2025 Sauvignon Blanc
Inauspicious is the word that comes to mind when I recall the start to the 2025 vintage. Conditions were wet and cool that Spring, belying the remainder of the growing season we were about to experience. There would be heat, drought stress and agonizing decisions ahead.
The summer of 2025 proved to be a very dry one in St. David's, with many potential rain events just passing by to the north or south of our farm. Our position relative to the Niagara Escarpment plays a major role in the precipitation patterns we experience, and that summer it seemed to act as a point of divergence for fronts approaching from the west. There comes a point in drier years (2007, 2010, 2012, 2016, 2020) where vineyard mangers must make the call if and when to irrigate. Is the dry stretch just a blip? Can you afford to let vines stress a little? Will too much water negatively effect the wine? Questions abound.
The decision to irrigate is not one that is made lightly, lest anyone think that it just involves turning on a tap whenever you desire. On our farm it's a multi-step process that has evolved to feel like a plan of last resort. Likely, the pump and pipes haven't been used for a few years, so the first step is locating the equipment and extricating it from the overgrowth. When the pump inevitably won't start, new parts are ordered and you re-consult the Weather Network in an effort to will some rain your way.
Once you are finally set to irrigate, the water level in the creek must be checked and it can only be done on your legally designated day of the week to pull water from the source. With all systems go you fire up the pump and, by the grace of god, it turns over! Joy is short lived, however, as multiple leaks sequentially spring from the long line of pipes evoking the fountains of Bellagio. Maybe it will rain tomorrow, after all.

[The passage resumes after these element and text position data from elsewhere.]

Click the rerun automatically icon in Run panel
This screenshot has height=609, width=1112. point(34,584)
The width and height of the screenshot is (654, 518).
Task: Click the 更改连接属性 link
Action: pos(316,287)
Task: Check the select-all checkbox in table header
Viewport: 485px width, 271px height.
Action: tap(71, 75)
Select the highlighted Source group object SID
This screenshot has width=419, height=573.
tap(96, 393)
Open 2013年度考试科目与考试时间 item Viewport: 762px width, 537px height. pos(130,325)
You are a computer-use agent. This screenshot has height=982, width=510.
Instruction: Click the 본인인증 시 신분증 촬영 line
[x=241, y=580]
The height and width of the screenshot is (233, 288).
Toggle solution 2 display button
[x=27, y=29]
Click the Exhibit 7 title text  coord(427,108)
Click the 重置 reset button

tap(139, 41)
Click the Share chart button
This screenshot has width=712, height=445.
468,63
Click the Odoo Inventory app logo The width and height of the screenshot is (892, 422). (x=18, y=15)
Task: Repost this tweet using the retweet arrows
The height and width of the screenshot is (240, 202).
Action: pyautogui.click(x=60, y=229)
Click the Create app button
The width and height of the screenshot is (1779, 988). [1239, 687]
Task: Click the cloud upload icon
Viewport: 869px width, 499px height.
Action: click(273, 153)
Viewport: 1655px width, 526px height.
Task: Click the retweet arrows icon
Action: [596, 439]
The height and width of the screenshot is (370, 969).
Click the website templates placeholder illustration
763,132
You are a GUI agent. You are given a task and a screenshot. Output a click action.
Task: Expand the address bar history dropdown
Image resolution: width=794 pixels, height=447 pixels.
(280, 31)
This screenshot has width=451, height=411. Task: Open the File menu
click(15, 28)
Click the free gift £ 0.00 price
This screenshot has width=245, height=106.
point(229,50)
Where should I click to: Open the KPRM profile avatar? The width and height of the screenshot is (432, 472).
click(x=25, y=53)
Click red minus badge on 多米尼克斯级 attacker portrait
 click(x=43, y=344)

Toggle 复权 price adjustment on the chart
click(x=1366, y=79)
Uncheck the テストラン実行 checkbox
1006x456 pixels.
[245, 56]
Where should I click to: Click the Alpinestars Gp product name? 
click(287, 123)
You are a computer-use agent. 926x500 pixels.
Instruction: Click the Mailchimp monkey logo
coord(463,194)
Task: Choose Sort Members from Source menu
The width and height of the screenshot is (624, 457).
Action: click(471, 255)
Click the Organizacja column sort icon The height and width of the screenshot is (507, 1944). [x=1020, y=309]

On August 19th, 2025, on the precipice of vine shutdown, we got the rain we needed. Most importantly, it bought us enough time to fix the leaks and irrigate for the rest of the season. The older Sauvignon Blanc vines within the block were still in decent shape, but the replants and younger vines were in dire need of a drink. From that point on, we were careful not to water to the point of excess, so as to avoid tight clusters, disease pressure and dilution.
The 2025 Sauvignon Blanc was harvested on September 15th at 21.2 degrees Brix, TA 7.20 g/L and pH 3.27. Pressed juice was then cool-fermented over 40 days in a combination of neutral oak (88%) and steel tank (12%). Over time there arose a tantalizing tropical and citrus medley - you pick the fruit and it's probably in there. It comes across luscious and round on the palate, with a hint of ripe fruit sweetness.
In the end, we probably waited a little too long to irrigate our suffering younger vines in 2025, but the intensity this of wine speaks to the upside of risking minor vine stress in mature, deep-rooted vines to pursue peak flavour concentration.